== Extracted data ==

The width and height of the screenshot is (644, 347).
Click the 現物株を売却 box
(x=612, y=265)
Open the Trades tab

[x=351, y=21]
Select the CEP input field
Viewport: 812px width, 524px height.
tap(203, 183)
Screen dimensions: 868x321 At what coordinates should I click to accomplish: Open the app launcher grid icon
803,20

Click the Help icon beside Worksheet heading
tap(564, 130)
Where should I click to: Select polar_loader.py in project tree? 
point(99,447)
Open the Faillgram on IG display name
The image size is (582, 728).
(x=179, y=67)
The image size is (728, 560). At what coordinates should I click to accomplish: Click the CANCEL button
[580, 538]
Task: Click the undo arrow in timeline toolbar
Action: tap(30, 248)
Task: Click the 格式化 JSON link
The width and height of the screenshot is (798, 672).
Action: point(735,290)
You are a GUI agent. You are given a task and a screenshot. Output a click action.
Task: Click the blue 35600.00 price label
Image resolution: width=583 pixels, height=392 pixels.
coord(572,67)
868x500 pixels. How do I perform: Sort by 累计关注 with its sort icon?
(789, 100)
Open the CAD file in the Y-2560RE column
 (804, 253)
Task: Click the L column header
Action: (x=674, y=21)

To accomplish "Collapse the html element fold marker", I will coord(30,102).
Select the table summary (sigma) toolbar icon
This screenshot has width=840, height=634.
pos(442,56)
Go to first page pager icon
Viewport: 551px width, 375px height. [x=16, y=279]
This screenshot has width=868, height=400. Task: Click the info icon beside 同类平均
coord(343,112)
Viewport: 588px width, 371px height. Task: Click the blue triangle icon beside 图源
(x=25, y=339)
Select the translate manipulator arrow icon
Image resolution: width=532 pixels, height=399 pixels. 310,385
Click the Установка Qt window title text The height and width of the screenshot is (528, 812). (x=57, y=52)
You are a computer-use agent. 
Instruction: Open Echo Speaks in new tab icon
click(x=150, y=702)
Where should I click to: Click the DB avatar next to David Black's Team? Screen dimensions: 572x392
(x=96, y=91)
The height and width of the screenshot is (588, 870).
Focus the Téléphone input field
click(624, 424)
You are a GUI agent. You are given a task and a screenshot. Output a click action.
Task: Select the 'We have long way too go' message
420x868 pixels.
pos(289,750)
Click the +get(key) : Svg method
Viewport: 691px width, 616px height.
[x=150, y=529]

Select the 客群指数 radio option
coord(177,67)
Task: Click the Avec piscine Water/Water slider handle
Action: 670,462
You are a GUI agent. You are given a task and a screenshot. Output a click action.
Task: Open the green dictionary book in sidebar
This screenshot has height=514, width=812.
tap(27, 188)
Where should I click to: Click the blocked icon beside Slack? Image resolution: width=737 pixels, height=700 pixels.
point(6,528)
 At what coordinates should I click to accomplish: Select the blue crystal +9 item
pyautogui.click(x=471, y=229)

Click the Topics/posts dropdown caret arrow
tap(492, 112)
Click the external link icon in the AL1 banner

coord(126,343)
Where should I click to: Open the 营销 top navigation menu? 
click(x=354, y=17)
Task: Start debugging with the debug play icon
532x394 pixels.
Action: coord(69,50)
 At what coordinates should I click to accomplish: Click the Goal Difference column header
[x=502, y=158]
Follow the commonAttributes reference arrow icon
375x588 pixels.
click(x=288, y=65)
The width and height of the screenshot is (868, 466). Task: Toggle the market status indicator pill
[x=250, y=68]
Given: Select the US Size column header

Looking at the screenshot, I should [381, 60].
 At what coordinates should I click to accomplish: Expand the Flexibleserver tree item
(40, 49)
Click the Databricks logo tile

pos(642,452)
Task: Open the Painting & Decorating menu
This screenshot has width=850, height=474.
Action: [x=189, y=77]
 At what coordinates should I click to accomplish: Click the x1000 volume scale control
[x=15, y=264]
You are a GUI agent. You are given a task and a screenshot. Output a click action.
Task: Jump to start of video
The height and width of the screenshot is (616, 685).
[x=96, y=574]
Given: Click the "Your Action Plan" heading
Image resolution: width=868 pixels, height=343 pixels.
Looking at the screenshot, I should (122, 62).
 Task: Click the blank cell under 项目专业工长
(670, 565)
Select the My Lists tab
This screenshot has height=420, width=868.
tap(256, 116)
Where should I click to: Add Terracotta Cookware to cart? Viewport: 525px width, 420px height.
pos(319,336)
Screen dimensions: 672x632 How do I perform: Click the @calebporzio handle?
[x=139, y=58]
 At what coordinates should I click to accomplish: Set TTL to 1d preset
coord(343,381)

===

**Exercise brief**
All lines in the listing above should be written out again exactly.

**Response to this task**
The width and height of the screenshot is (644, 347).
Click the 現物株を売却 box
(x=612, y=265)
Open the Trades tab

[x=351, y=21]
Select the CEP input field
Viewport: 812px width, 524px height.
tap(203, 183)
Screen dimensions: 868x321 At what coordinates should I click to accomplish: Open the app launcher grid icon
803,20

Click the Help icon beside Worksheet heading
tap(564, 130)
Where should I click to: Select polar_loader.py in project tree? 
point(99,447)
Open the Faillgram on IG display name
The image size is (582, 728).
(x=179, y=67)
The image size is (728, 560). At what coordinates should I click to accomplish: Click the CANCEL button
[580, 538]
Task: Click the undo arrow in timeline toolbar
Action: tap(30, 248)
Task: Click the 格式化 JSON link
The width and height of the screenshot is (798, 672).
Action: point(735,290)
You are a GUI agent. You are given a task and a screenshot. Output a click action.
Task: Click the blue 35600.00 price label
Image resolution: width=583 pixels, height=392 pixels.
coord(572,67)
868x500 pixels. How do I perform: Sort by 累计关注 with its sort icon?
(789, 100)
Open the CAD file in the Y-2560RE column
 (804, 253)
Task: Click the L column header
Action: (x=674, y=21)

To accomplish "Collapse the html element fold marker", I will coord(30,102).
Select the table summary (sigma) toolbar icon
This screenshot has width=840, height=634.
pos(442,56)
Go to first page pager icon
Viewport: 551px width, 375px height. [x=16, y=279]
This screenshot has width=868, height=400. Task: Click the info icon beside 同类平均
coord(343,112)
Viewport: 588px width, 371px height. Task: Click the blue triangle icon beside 图源
(x=25, y=339)
Select the translate manipulator arrow icon
Image resolution: width=532 pixels, height=399 pixels. 310,385
Click the Установка Qt window title text The height and width of the screenshot is (528, 812). (x=57, y=52)
You are a computer-use agent. 
Instruction: Open Echo Speaks in new tab icon
click(x=150, y=702)
Where should I click to: Click the DB avatar next to David Black's Team? Screen dimensions: 572x392
(x=96, y=91)
The height and width of the screenshot is (588, 870).
Focus the Téléphone input field
click(624, 424)
You are a GUI agent. You are given a task and a screenshot. Output a click action.
Task: Select the 'We have long way too go' message
420x868 pixels.
pos(289,750)
Click the +get(key) : Svg method
Viewport: 691px width, 616px height.
[x=150, y=529]

Select the 客群指数 radio option
coord(177,67)
Task: Click the Avec piscine Water/Water slider handle
Action: 670,462
You are a GUI agent. You are given a task and a screenshot. Output a click action.
Task: Open the green dictionary book in sidebar
This screenshot has height=514, width=812.
tap(27, 188)
Where should I click to: Click the blocked icon beside Slack? Image resolution: width=737 pixels, height=700 pixels.
point(6,528)
 At what coordinates should I click to accomplish: Select the blue crystal +9 item
pyautogui.click(x=471, y=229)

Click the Topics/posts dropdown caret arrow
tap(492, 112)
Click the external link icon in the AL1 banner

coord(126,343)
Where should I click to: Open the 营销 top navigation menu? 
click(x=354, y=17)
Task: Start debugging with the debug play icon
532x394 pixels.
Action: coord(69,50)
 At what coordinates should I click to accomplish: Click the Goal Difference column header
[x=502, y=158]
Follow the commonAttributes reference arrow icon
375x588 pixels.
click(x=288, y=65)
The width and height of the screenshot is (868, 466). Task: Toggle the market status indicator pill
[x=250, y=68]
Given: Select the US Size column header

Looking at the screenshot, I should [381, 60].
 At what coordinates should I click to accomplish: Expand the Flexibleserver tree item
(40, 49)
Click the Databricks logo tile

pos(642,452)
Task: Open the Painting & Decorating menu
This screenshot has width=850, height=474.
Action: [x=189, y=77]
 At what coordinates should I click to accomplish: Click the x1000 volume scale control
[x=15, y=264]
You are a GUI agent. You are given a task and a screenshot. Output a click action.
Task: Jump to start of video
The height and width of the screenshot is (616, 685).
[x=96, y=574]
Given: Click the "Your Action Plan" heading
Image resolution: width=868 pixels, height=343 pixels.
Looking at the screenshot, I should (122, 62).
 Task: Click the blank cell under 项目专业工长
(670, 565)
Select the My Lists tab
This screenshot has height=420, width=868.
tap(256, 116)
Where should I click to: Add Terracotta Cookware to cart? Viewport: 525px width, 420px height.
pos(319,336)
Screen dimensions: 672x632 How do I perform: Click the @calebporzio handle?
[x=139, y=58]
 At what coordinates should I click to accomplish: Set TTL to 1d preset
coord(343,381)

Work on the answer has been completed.